Grandmothers are enormously important in this culture, as in Fiji, where the first baby is given to the maternal grandmother, or sometimes an aunt, to raise. Grandmothers have the right to choose any child of a daughter. A woman who is barren can ask for a child, too. The practice of surrogacy is traditionally well established and if a woman cannot conceive by her husband she can select another man to be the biological father, while her husband remains the social father.
Pele is the grandmother goddess, Tutu, and Mother Earth is the goddess Papa, representing the female principal. Grandmothers sing sacred chants and lullabies to the baby, so that the child starts to learn cultural values early. A traditional midwife tells me, ‘We share. What is mine is yours. What is yours is mine. We all care for each other.’
Talking with Hawaiian midwives, I learned that before American missionaries came a man’s parents chose his wife, but that this changed with American influence.
As the time of birth approached the family gathered to help by
pooling their mana (vital life force). The mother knelt for the birth, with one or more female companions supporting her back, while the kahama, a male healer, or the midwife, knelt in front of her. ‘Men are always put away during birth’.

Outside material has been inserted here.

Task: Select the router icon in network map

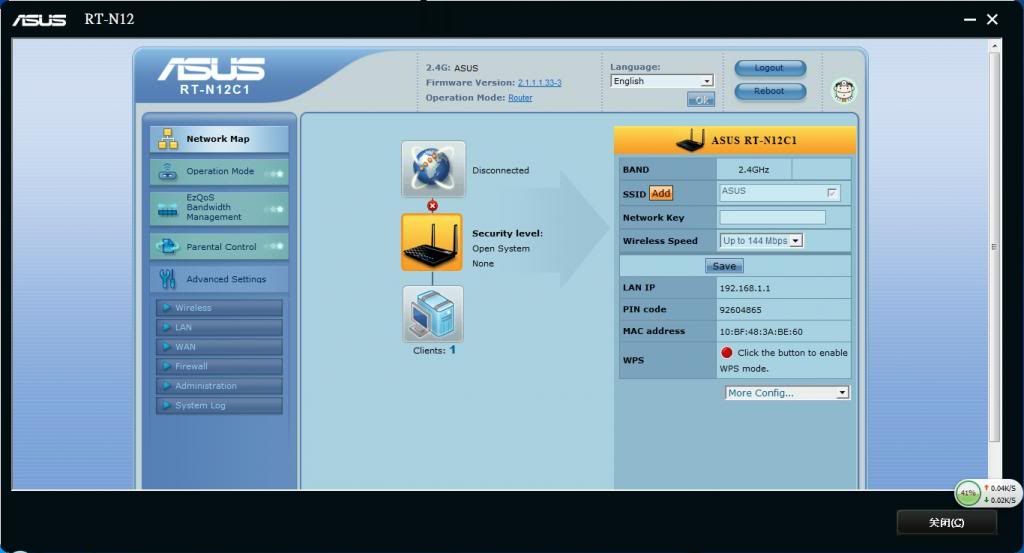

I talked to a fifteen-year-old Kauai woman who told me that her maternal grandmother massaged and rotated the baby into the right position at the end of her pregnancy, ‘So I had no troubles’. After the birth she said she went straight back to work. I said, ‘Oh, really?’ and told her that in most countries other women cared for the new mother, and she then quickly amended what she was telling me, and said that at first there was a 30 day period in which she was nurtured by women and no men were allowed in the house.
A midwife aged 86, who had started midwifery when she was 25 and retired at 70 because her sight was failing and her arms were no longer strong enough to hold a woman up in a good position for birth, described how she spread coconut leaves or grass on the ground and women helpers supported the mother’s shoulders and arms from behind. The mother held onto a stake in the earth. In pregnancy she advised women to have regular exercise and eat plenty of vegetables, special vegetable jelly, and hibiscus leaves, and avoid drinking much tea. Instead she should have tea made out of lemon leaves. She should not eat red foods, including crabs and lobsters, which ‘make the baby have tumours’ or any long fish such as barracuda. If labour was very slow she gave the mother herbs that were rich in natural oxytocin. One thing that these traditional midwives did not do was to inject synthetic oxytocins, a major cause of fetal death, uterine rupture and maternal death in countries where traditional midwives have adulterated their practice with powerful drugs that have been introduced by professional obstetricians and midwives. Oxytocin is useful in controlling haemorrhage, but when generally available at pharmacies in rural areas, and used in labour, it can be very dangerous.